The exercise » Count the lines in the rows below that contain the string "coordinates". Give only the number.

Records for this exercise »
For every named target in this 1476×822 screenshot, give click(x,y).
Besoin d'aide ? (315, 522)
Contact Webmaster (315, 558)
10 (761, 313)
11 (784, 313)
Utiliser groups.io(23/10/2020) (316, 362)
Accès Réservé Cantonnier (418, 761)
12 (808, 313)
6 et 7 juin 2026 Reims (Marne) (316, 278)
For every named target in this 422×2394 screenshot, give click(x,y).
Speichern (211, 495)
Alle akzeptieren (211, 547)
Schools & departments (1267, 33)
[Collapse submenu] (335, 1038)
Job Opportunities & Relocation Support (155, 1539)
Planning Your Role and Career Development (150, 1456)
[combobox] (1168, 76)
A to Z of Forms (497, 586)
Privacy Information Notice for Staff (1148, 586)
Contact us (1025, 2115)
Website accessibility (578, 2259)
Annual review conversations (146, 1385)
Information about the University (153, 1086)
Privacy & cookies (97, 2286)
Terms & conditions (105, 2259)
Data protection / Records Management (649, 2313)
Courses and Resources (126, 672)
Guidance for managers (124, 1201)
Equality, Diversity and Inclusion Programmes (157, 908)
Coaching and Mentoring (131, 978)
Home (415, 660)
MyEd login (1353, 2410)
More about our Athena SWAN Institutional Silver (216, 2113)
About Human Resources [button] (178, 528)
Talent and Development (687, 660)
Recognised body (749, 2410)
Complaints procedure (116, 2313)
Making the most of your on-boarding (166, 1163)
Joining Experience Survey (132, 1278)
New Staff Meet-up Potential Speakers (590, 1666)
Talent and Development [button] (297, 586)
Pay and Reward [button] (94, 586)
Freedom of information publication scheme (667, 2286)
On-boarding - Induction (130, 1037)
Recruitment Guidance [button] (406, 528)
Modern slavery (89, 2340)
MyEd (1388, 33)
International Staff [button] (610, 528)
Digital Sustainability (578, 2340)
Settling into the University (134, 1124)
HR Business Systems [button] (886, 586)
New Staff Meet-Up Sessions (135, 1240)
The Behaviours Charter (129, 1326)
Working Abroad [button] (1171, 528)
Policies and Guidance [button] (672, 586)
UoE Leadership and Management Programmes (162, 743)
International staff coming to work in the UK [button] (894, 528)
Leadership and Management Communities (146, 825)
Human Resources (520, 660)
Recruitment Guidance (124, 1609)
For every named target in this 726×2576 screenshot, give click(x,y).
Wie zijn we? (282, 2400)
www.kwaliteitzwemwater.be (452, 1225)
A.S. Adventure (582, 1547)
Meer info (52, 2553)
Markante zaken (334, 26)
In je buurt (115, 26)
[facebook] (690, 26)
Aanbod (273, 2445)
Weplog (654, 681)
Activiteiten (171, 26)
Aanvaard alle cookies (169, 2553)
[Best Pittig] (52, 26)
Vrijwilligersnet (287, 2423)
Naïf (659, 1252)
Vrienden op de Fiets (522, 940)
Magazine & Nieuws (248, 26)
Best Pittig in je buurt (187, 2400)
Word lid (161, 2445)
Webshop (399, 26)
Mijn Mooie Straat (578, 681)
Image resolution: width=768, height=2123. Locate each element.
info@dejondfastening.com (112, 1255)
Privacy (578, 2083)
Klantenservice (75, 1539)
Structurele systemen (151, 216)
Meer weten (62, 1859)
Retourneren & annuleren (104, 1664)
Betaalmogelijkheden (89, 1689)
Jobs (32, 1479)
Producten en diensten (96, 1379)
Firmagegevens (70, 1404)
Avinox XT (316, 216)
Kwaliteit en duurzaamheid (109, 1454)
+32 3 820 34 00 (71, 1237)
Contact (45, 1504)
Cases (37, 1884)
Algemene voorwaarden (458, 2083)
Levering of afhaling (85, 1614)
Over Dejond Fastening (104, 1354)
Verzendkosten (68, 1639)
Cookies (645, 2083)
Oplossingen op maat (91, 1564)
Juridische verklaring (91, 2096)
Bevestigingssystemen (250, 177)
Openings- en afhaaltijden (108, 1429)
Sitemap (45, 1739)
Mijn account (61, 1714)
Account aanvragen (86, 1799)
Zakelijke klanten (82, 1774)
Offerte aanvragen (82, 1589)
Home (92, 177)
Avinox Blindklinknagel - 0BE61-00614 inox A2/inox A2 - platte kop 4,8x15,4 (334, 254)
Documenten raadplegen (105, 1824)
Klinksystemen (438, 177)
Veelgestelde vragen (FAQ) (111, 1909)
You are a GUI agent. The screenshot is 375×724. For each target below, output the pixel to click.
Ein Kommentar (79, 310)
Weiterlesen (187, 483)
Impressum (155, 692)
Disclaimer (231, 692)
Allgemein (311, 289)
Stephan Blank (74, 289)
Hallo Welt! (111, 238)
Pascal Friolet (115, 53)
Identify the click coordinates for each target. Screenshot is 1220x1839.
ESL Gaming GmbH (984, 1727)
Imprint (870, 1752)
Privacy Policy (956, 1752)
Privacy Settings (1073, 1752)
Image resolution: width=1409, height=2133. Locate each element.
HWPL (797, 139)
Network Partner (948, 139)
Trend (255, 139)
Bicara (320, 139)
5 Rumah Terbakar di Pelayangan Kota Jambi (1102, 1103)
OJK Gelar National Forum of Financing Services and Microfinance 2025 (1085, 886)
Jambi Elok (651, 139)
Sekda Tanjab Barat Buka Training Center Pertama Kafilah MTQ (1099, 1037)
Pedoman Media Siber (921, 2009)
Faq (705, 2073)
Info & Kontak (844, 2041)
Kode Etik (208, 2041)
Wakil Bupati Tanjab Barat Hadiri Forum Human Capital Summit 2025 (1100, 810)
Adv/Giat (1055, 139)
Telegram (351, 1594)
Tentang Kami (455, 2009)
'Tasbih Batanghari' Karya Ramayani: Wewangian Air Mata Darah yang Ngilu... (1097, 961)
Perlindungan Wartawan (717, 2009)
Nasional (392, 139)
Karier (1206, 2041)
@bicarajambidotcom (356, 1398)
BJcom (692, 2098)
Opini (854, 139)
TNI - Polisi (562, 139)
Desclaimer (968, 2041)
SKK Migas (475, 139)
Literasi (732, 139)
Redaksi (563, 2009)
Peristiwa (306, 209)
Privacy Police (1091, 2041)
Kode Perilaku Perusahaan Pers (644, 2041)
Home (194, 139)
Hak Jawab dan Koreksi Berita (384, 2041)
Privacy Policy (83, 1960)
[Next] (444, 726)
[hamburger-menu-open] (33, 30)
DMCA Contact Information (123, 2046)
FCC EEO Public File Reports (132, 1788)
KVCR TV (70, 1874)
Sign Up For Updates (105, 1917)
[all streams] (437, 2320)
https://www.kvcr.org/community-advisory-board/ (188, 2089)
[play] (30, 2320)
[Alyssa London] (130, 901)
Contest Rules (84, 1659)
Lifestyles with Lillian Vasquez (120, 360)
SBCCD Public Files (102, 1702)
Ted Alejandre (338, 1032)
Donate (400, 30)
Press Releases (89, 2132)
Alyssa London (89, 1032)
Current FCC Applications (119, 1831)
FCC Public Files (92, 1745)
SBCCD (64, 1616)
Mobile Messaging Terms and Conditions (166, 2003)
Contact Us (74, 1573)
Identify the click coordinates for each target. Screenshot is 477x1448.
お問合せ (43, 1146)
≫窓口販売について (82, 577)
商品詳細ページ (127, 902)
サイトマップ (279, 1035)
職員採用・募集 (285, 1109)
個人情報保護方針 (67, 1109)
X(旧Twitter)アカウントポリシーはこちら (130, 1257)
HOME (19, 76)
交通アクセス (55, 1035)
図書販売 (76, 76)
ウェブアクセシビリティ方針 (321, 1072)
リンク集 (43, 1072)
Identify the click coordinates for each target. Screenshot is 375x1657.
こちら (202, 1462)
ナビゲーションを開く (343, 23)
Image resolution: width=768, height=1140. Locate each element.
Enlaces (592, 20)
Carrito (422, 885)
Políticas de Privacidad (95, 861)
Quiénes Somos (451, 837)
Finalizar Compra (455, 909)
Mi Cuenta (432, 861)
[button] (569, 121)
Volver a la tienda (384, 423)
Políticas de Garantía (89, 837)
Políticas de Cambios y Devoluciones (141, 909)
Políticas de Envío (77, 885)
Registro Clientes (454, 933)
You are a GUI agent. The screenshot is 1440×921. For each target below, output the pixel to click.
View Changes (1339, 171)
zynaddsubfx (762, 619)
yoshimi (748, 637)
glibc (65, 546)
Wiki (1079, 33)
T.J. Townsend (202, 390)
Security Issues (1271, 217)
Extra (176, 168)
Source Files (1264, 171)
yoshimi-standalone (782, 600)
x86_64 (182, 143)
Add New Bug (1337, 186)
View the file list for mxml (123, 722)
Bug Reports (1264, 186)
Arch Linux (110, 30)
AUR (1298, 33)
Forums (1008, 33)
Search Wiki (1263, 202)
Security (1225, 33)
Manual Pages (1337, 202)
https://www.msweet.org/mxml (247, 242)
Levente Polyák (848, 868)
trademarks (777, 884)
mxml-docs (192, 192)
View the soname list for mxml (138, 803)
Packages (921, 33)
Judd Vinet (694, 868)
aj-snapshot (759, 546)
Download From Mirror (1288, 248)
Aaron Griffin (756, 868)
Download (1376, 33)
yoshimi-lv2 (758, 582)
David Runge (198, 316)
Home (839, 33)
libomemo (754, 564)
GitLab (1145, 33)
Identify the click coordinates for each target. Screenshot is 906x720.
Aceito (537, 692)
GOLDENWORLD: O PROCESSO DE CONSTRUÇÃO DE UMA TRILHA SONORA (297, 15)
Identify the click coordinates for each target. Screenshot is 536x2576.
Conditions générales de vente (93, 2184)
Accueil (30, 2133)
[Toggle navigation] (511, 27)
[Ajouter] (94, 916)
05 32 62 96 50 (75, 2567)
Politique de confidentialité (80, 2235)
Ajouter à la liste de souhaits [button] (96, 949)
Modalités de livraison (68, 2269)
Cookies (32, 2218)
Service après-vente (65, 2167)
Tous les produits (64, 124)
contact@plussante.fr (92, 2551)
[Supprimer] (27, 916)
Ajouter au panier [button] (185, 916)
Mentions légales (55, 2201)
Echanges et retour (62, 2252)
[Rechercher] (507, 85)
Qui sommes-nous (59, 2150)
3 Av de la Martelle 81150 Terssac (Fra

Written solution » 5